American broadcaster and journalist (born 1962)

Katie Puckrik (born July 12, 1962) is an American broadcaster and newspaper columnist. Born in Virginia, Puckrik is best known for hosting British youth magazine shows The Word and The Sunday Show in the 1990s. She also created and hosted the British television talk show Pyjama Party and subsequently its American remake Pajama Party.

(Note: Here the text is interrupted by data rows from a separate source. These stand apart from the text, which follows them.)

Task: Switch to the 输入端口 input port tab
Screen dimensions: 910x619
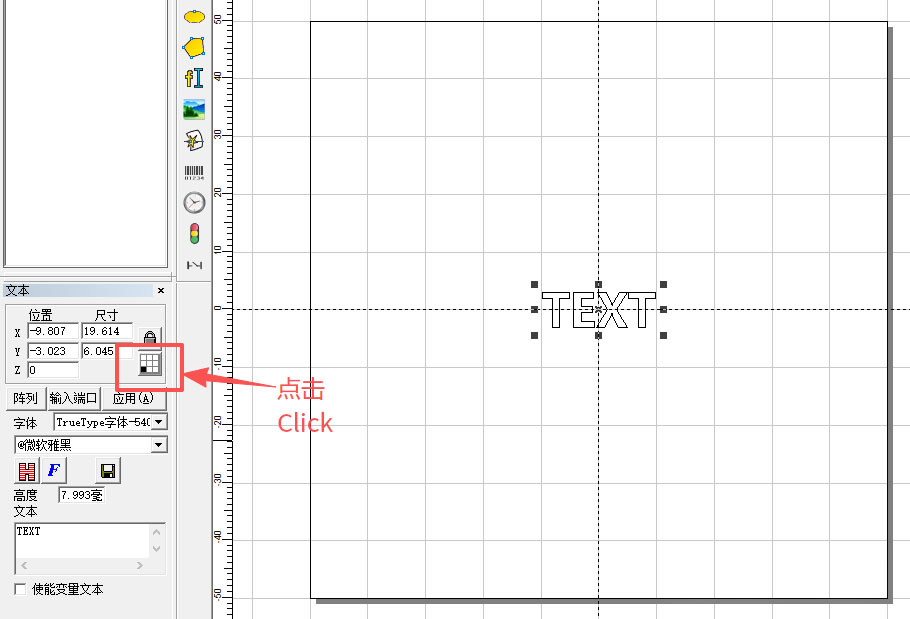Action: 74,398
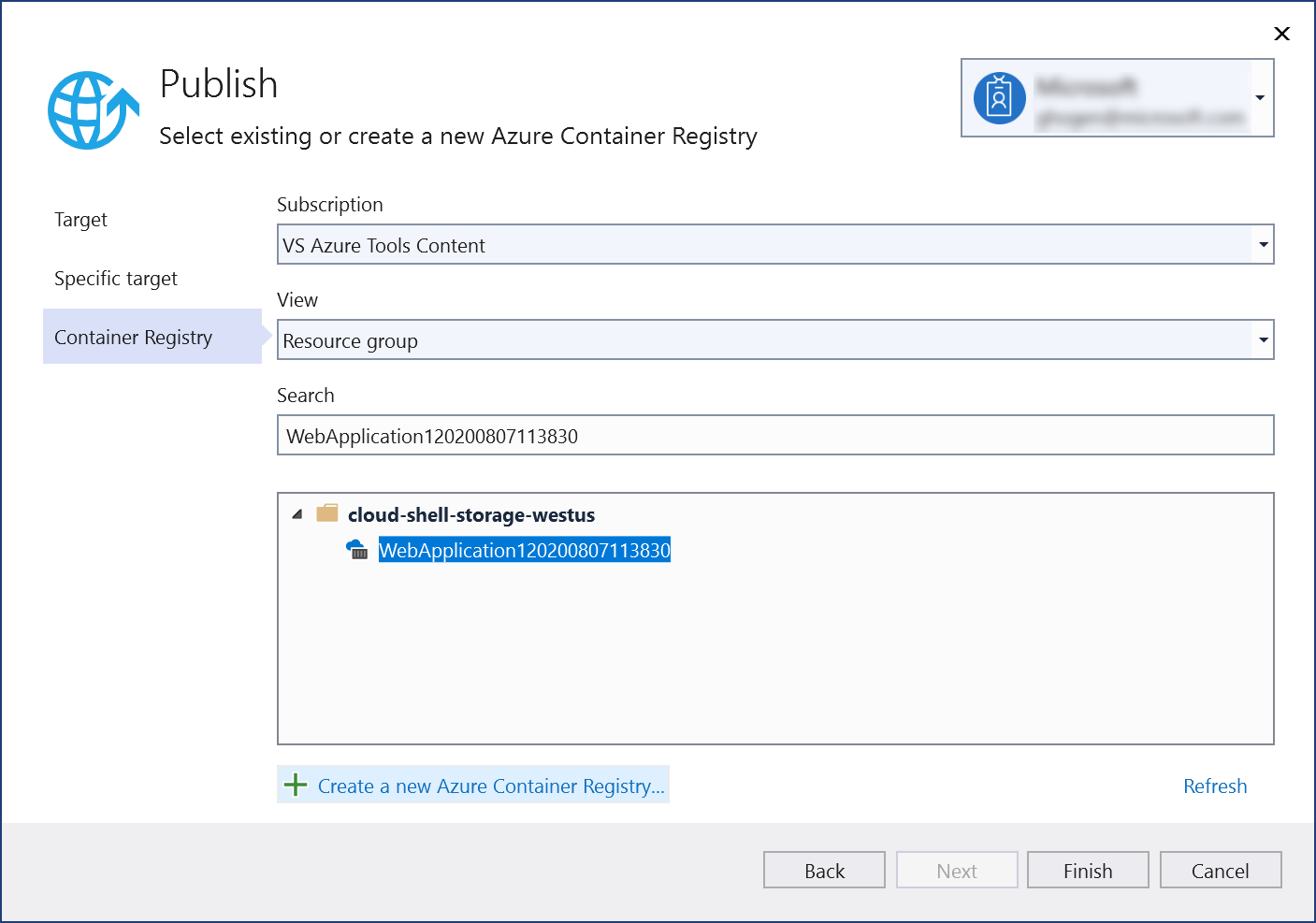The width and height of the screenshot is (1316, 923).
Task: Select the registry WebApplication120200807113830 in the tree
Action: (x=524, y=550)
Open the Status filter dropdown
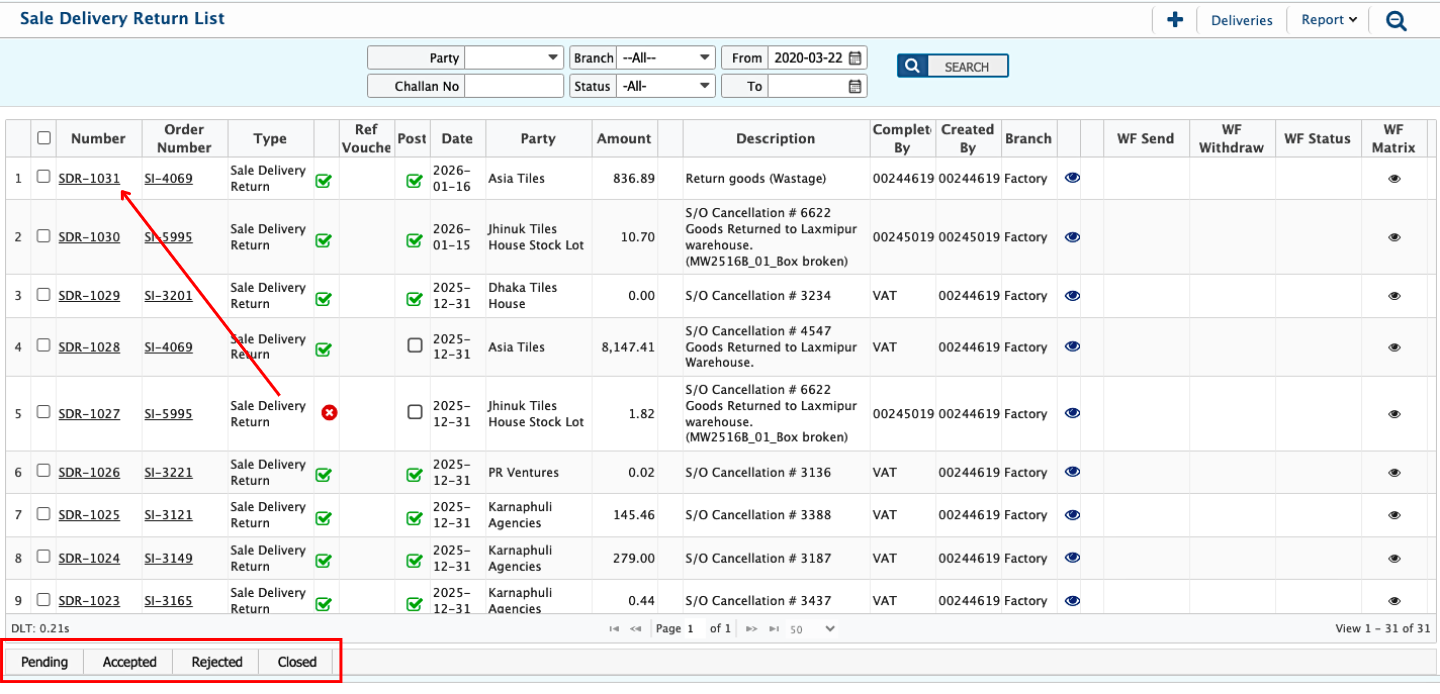Viewport: 1440px width, 694px height. pos(665,87)
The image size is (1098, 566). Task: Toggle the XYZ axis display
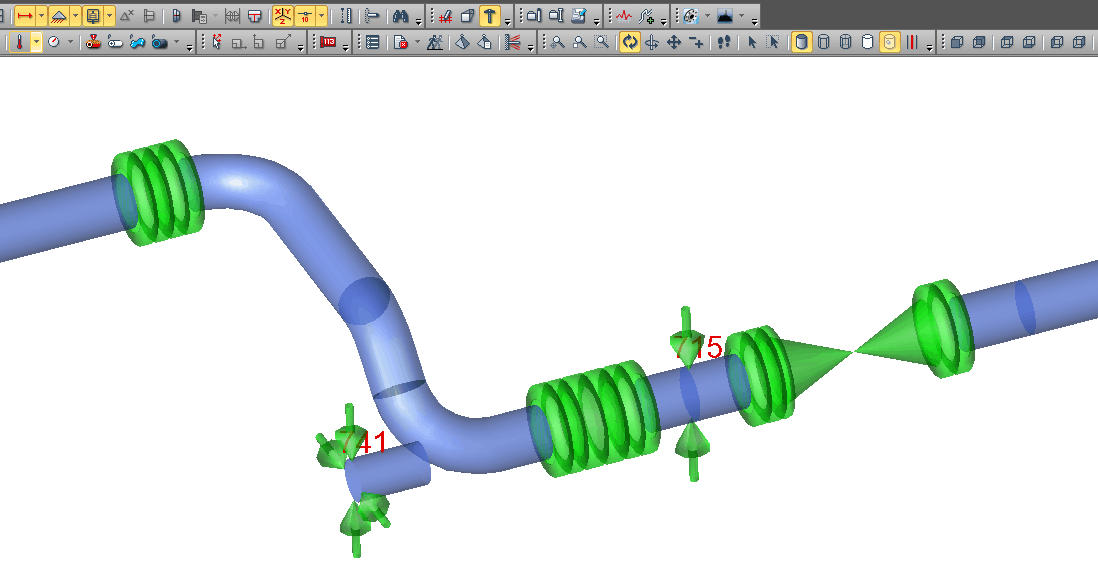pos(282,16)
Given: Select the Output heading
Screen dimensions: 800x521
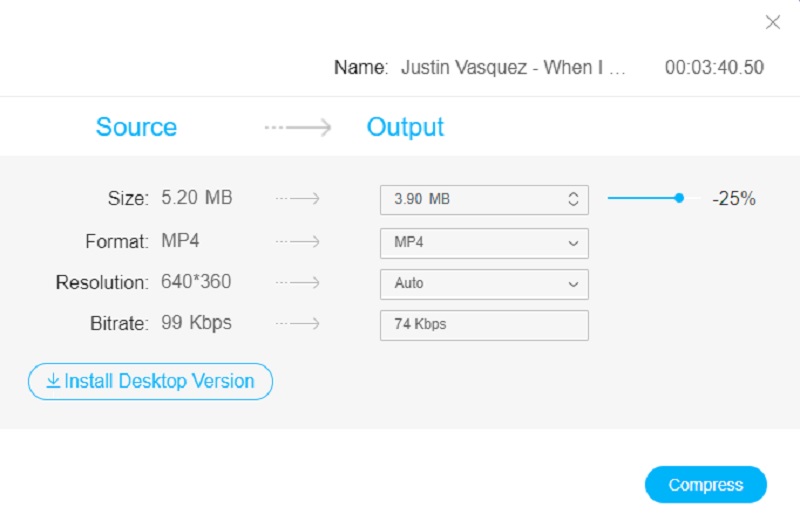Looking at the screenshot, I should (405, 128).
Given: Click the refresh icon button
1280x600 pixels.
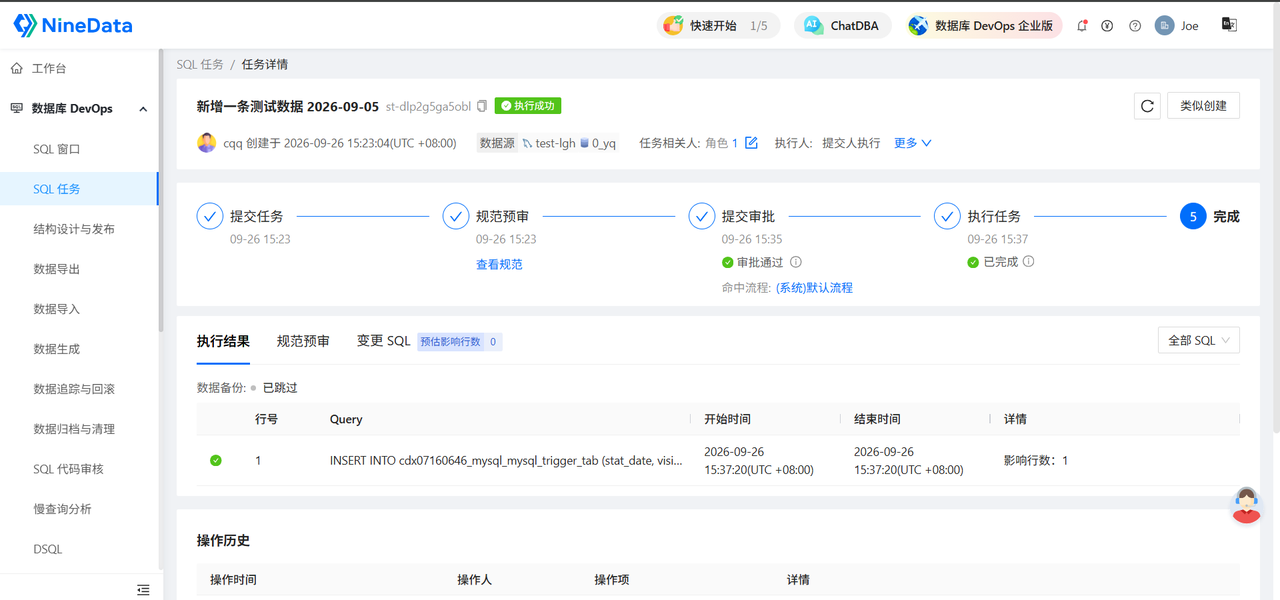Looking at the screenshot, I should 1147,106.
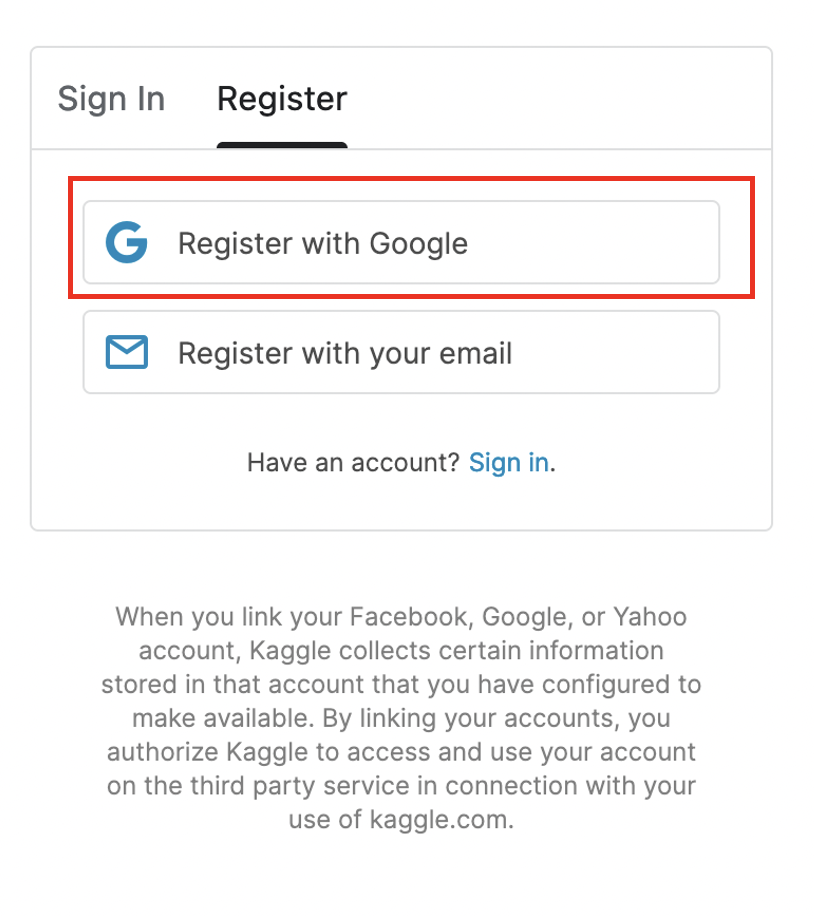Follow the blue "Sign in" link
Screen dimensions: 814x916
pyautogui.click(x=508, y=462)
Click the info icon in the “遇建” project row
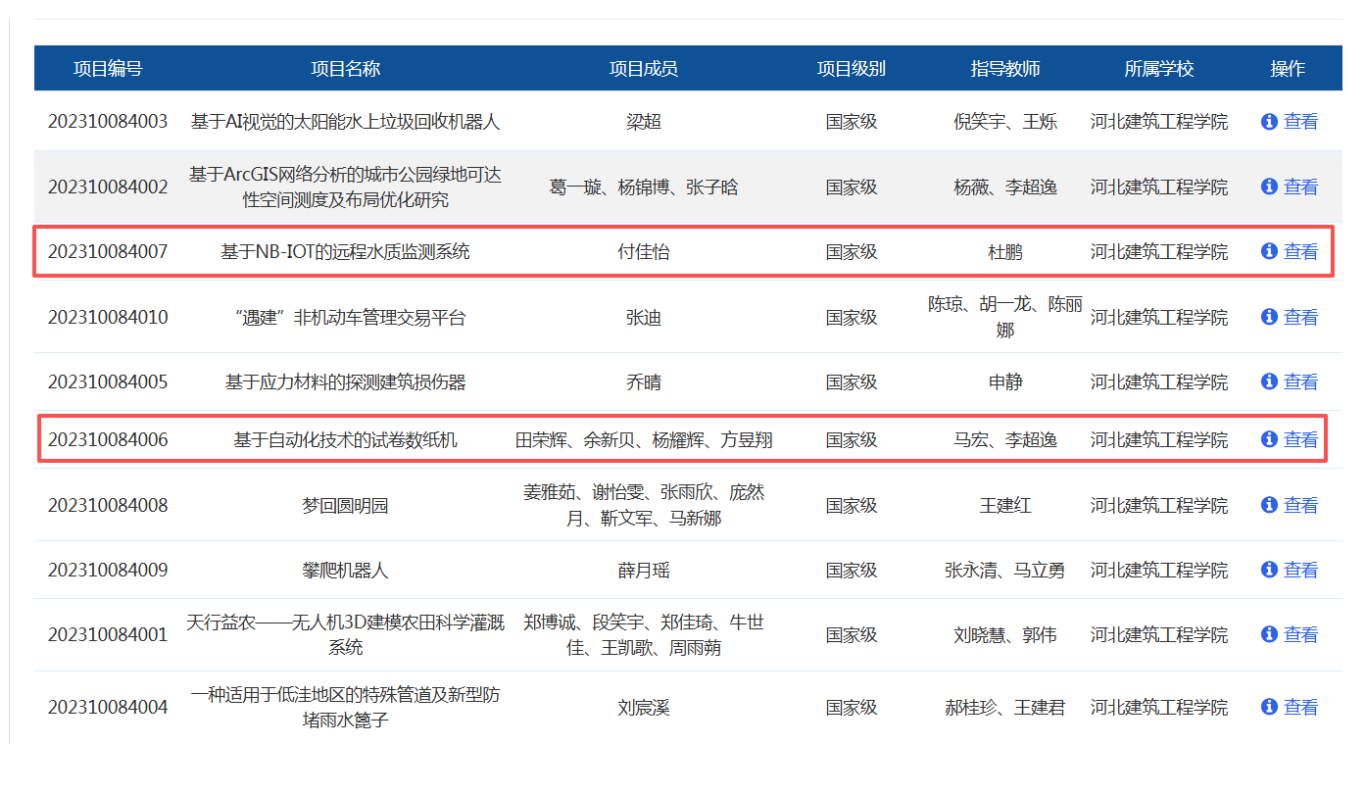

She runs a fragrance-themed YouTube series and blog called "Katie Puckrik Smells", writes a column for magazines and newspapers including The Guardian, and is a stand-in DJ on BBC Radio 6 Music, BBC Radio 2 and most recently Talkradio. She also co-hosts the history podcast We Didn't Start the Fire with Tom Fordyce.

==Biography==
Born in Virginia, U.S., Puckrik moved to London, England in 1984. She worked as a dancer, including on Michael Clark's I Am Curious, Orange in 1988 and the Pet Shop Boys' 1991 Performance Tour. Following the end of this tour, she auditioned to become a presenter on Channel 4's late-night magazine show The Word, beating more than five thousand hopefuls for the job. She co-presented the show's second and third series from 1991 to 1993 alongside Dani Behr, Terry Christian and Mark Lamarr before moving on to present Channel 4's coverage of the Glastonbury Festival in 1994, 4 Goes to Glastonbury, alongside Mark Kermode.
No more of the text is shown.